By JediJeb on 2/11/2013 10:24:47 PM , Rating: 2
quote:
This new drive concept does not appear to have anything that balances the forward momentum gained by the spacecraft. Photons could provide a very small thrust force if they exited the engine. When they are trapped inside a cavity, they can't provide any net change in momentum.


This applies if the only source of thrust comes from movement of mass. But take something like a rail gun, the projectile is not moved by any expulsion of mass but by interaction of the projectile with alternating magnetic fields. What if the resonate microwaves are causing thrust not through their mass equivalency but through their magnetic equivalency? Could the moving electromagnetic fields of the microwave photons be interacting with the Earth's magnetic fields in a way that appears to give thrust? Does anyone know for certain that a resonate microwave does not somehow interact with a gravitational field? Until we know more about gravity it can not be positively ruled out.

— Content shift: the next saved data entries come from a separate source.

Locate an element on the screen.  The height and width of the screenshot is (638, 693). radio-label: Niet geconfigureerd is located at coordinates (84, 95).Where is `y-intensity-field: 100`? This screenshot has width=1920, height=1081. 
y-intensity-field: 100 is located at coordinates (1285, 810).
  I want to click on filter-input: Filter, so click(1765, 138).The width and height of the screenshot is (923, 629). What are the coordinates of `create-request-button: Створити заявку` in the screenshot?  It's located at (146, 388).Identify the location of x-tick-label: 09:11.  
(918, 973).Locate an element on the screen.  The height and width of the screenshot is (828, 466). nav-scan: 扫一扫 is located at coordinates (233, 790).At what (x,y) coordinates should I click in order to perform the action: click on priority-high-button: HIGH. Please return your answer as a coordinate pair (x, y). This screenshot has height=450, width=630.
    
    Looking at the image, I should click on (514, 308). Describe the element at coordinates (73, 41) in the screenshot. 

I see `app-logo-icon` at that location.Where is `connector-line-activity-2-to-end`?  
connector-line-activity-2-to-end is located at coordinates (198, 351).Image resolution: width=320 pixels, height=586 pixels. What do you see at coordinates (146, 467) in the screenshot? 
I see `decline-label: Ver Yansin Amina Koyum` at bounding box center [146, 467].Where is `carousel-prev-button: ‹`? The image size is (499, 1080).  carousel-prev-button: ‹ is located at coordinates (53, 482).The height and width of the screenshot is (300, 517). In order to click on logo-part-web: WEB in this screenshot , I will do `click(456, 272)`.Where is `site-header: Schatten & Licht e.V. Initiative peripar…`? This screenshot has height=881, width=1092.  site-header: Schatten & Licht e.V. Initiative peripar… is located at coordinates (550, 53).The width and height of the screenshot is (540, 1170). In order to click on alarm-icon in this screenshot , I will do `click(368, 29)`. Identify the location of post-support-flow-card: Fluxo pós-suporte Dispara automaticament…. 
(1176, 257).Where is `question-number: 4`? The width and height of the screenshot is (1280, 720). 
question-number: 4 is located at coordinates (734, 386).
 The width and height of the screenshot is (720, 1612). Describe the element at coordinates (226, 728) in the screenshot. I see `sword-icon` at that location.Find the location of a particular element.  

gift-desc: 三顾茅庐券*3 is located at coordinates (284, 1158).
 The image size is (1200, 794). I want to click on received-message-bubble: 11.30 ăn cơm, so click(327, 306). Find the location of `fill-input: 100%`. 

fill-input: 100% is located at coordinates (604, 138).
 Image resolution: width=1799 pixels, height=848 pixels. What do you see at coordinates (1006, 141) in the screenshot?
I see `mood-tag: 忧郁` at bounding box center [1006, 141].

RE: Violating laws of physics?
By PaFromFL on 2/12/2013 8:07:27 AM , Rating: 2
The recoil force pushes the rail gun backwards. If it were not attached to the earth, the rail gun would move backwards with a noticeable velocity. Otherwise, the rail gun and earth receive a tiny velocity contribution in the opposite direction of the projectile.

BTW, the recoil force is transmitted by the virtual photons of the magnetic field. Momentum is still conserved.